- What is asked:
1. In the consideration notes, what is the consideration in a unilateral contract called?
2. Please copy the rows word for word, starting at the row that contains "Given: Collapse the Container disk1 entry" and ending at the last row, with both included. Leave the pictures out.

Consideration: exchange of promises given by both parties to acontractthat induces them to enter into the agreement to exchange mutual performances. Consideration is the bargaining element of the contract.

DEFINITION

‘An act or forbearance of one party, or the promise thereof, is the price for which the promise of the other is bought, and the promise thus given for value is enforceable’ (Dunedin LJ in Dunlop v Selfridge)

BILATERAL CONTRACTS

Consideration is provided by the exchange of promises, the act/performance of which will occur in the future. Either party is liable to be sued for breach of contract if they do not perform their promise.

This is called executory consideration.

UNILATERAL CONTRACTS

Consideration consists of a promise in exchange for the performance of an act. The promise must come before the act.

This is called executed consideration.

  1. Consideration must not be past.

  • Eastwood v Kenyon – D’s husband promised to pay E for having raised his wife but did not keep his promise.

HELD: C’s actions were all in the past. They had already been done when the promise had been given therefore they couldn’t be consideration for a promise to do something in the future. Therefore C had no grounds to sue.

  • Exception: Lord Scarman’s criteria in Pao On v Lau Yiu Long:

  1. Was it at the request of the promisor? [Lampleigh v Braithwaite]

In Pao’s case, yes the promisor asked the company to hold on to the shares.; AND

  1. Was payment understood to be due? [Yes in Re Casey’s Patents, but not Re McArdle]

Was it the sort of circumstances where there would be an expectation of payments? If there is, then consideration may be valid. [similar to ITCLR commercial presumption]; AND

  1. Would the contract be enforceable apart from this issue?

If all other elements of contract have been met and there are no other issues/barriers (e.g. public policy issue) then consideration may be valid.

ONLY if all of this criteria is satisfied will past consideration be good consideration.

  1. Consideration must move from the promisee

  • Tweddle v Atkinson

Father of bride and father of groom both promised that they will give money to groom. One paid but the other did not pay and died.

Groom sues estate of the deceased.

HELD: Groom is not entitled to money because he hasn’t got a cause of action – he has given no consideration to the deceased for the promise.

Strange circumstances of case: the party that provided consideration was the groom’s father, so he has cause of action. But the money wasn’t promised to him (he’s not the promisee) so he has no loss.

Only person with consideration has no loss, and the only person with a loss has no cause of action. The wrong therefore goes uncompensated.

  • This rule is similar to the rule of Privity – doctrine of privity = in order to sue on a contract, you have to be a party to it. One criteria to being a party to contract = consideration.

  1. Consideration must be sufficient, not adequate.

  • Chappelle v Nestle Co – royalty issue. Nestle stated that the ordinary retail selling price was $1 6s enough but it was argued that the chocolate wrappers also formed part of the consideration – sweet wrappers could be good consideration as they were of value to Nestle. Consideration need only be sufficient.

‘A contracting party can stipulate for what consideration he chooses. A peppercorn does not cease to be good consideration if it is established that the promisee does not like pepper and will throw away the corn.’

  • Lord Somervell

  • White v Bluett – promise to stop complaining is not sufficient. Public policy argument – if not hassling someone was sufficient consideration, then it’s like sanctioning blackmail.

  • Hamer v Sidway – giving up legal rights is good consideration. This case is distinguishable from White v Bluett because Hamer was refraining from doing things that he was legally entitled to do. In White, he was refraining from hassling someone.

- Data listing:
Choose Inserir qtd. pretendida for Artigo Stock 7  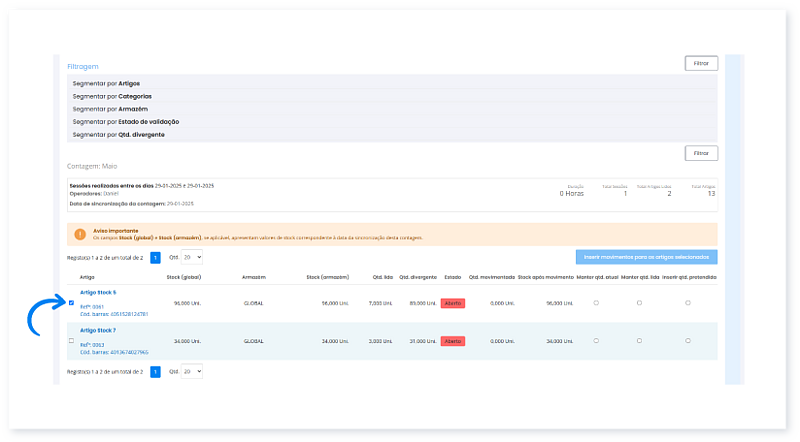688,341
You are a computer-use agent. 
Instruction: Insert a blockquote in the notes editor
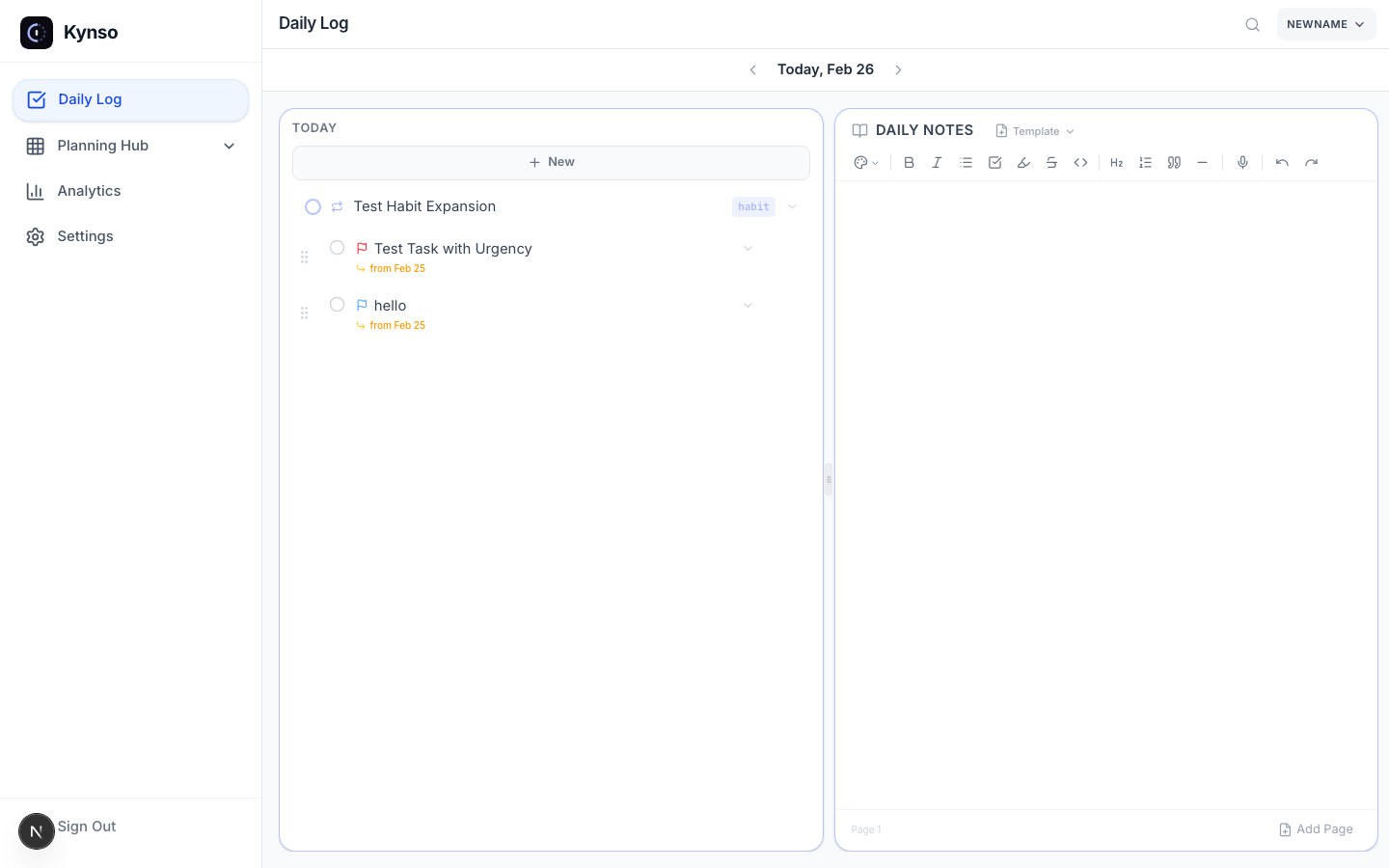click(x=1174, y=162)
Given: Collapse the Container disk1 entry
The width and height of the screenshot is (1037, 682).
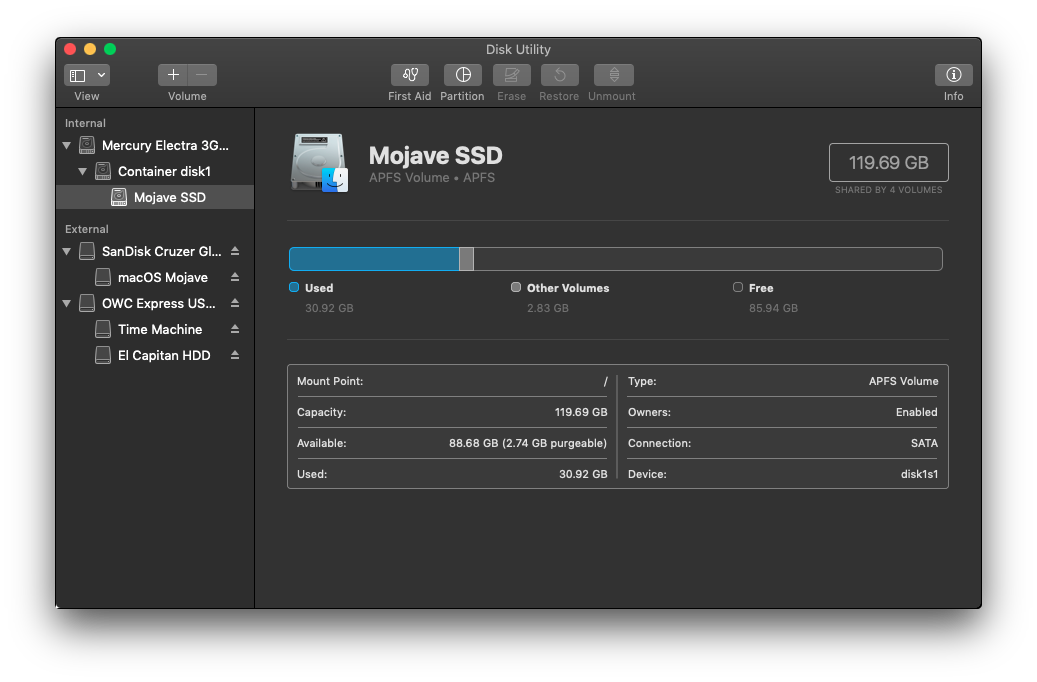Looking at the screenshot, I should pos(83,171).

- Solved problems:
1. Executed consideration.

2.
Given: Collapse the Container disk1 entry
The width and height of the screenshot is (1037, 682).
Looking at the screenshot, I should pos(83,171).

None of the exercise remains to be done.